Das hier erfolgte gänzliche Absehen vom Wettbewerbsprinzip gemäß § 97 Absatz 1 Satz 1 Gesetz gegen Wettbewerbsbeschränkungen (GWB) war nach Einschätzung des OLG Rostock ermessensfehlerhaft. Der vergaberechtliche Ausnahmetatbestand des § 14 Absatz 4 Nummer 3 VgV der äußersten Dringlichkeit eröffnet auf der Rechtsfolgenseite zwar die Vergabe im Verhandlungsverfahren ohne Teilnahmewettbewerb. Die Einschränkung des Wettbewerbs muss aber verhältnismäßig, insbesondere erforderlich seien. Grundsätzlich sei deshalb auch im Rahmen des Ausnahmetatbestandes gemäß § 14 Absatz 4 Nummer 3 VgV so viel Wettbewerb wie möglich zu eröffnen. In der Regel müssten daher mehrere Angebote eingeholt werden und der Auftraggeber dürfe sich nicht auf Direktansprachen nur eines Anbieters beschränken. Ein solcher vollständiger Verzicht auf Wettbewerb kommt nur als ultima ratio in Betracht. Ein solcher Extremfall lag nach Einschätzung des Oberlandesgerichts Rostock nicht vor, da jedenfalls andere Angebote innerhalb weniger Tage hätten eingeholt werden können und im Vergleich hierzu auch die Verhandlungen mit der Beigeladenen circa einen Monat in Anspruch genommen haben.
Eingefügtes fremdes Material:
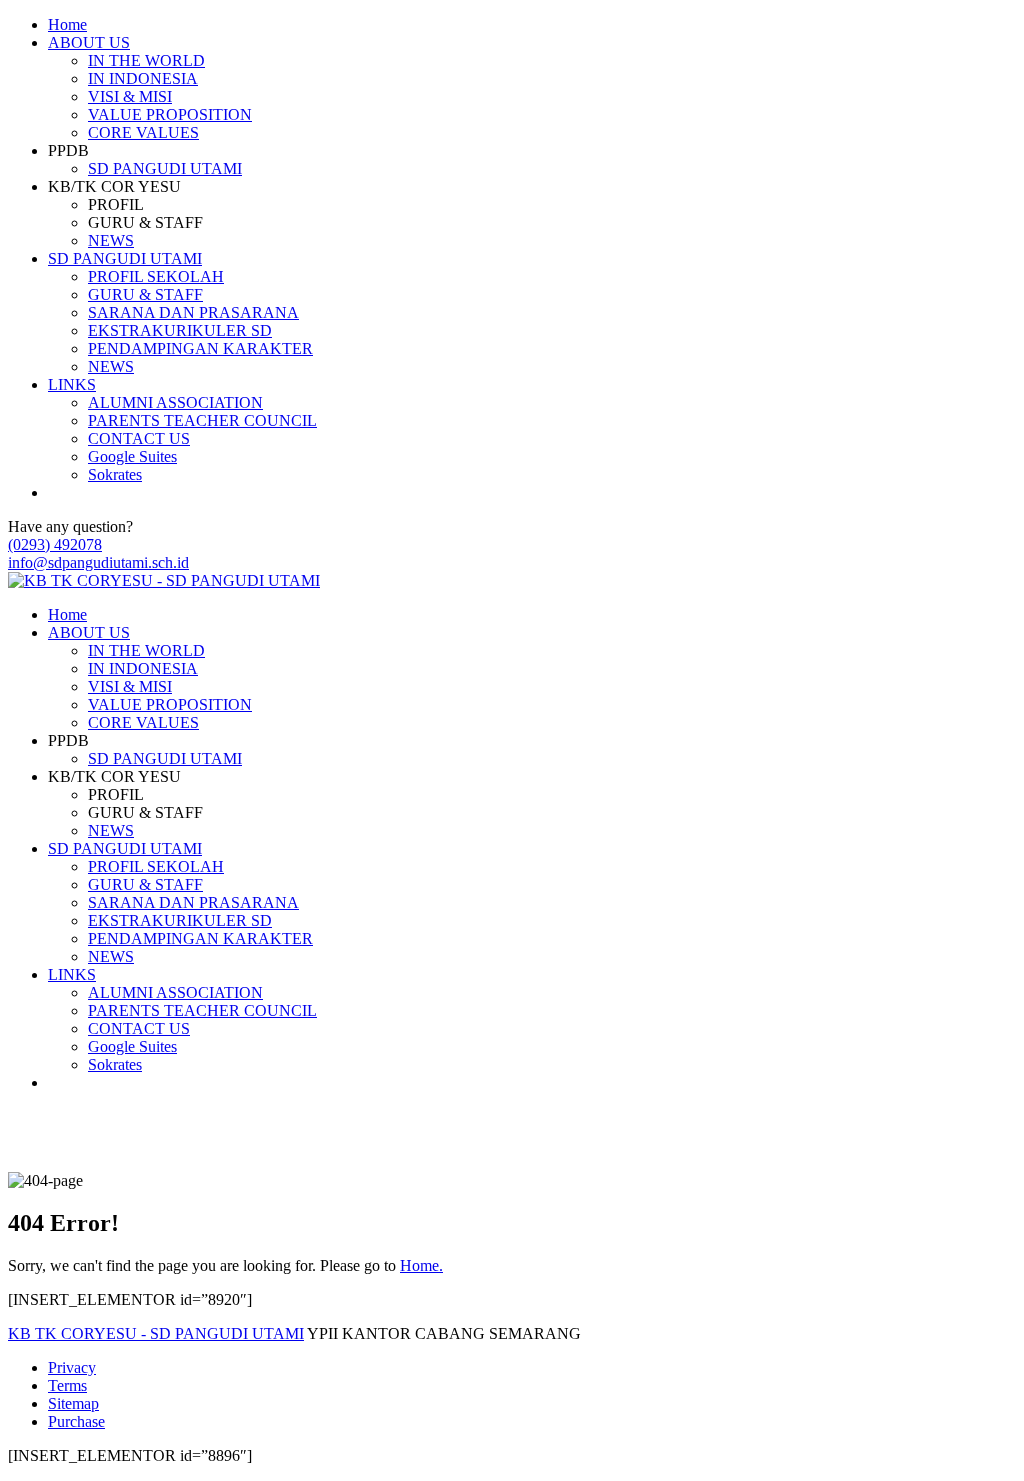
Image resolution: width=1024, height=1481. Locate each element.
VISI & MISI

Interessant an der Entscheidung ist zudem, dass das OLG Rostock das Argument des Auftraggebers, aufgrund der vielfältigen Aufgaben im Zusammenhang mit der Corona-Pandemie könnte der Auftraggeber den zusätzlichen Aufwand für die Einholung weiterer Angebote nicht bewältigen, als nicht gerechtfertigt ansieht. Dieses Argument begegne bereits im Ansatz rechtlichen Bedenken, da die Wahrung vergaberechtlicher Vorgaben nicht von der jeweiligen Personalausstattung der Vergabestelle abhängig gemacht werden dürfe. Personalmangel ist also vergaberechtlich kein Argument, um auf die Durchführung eines wettbewerblichen Verfahrens zu verzichten.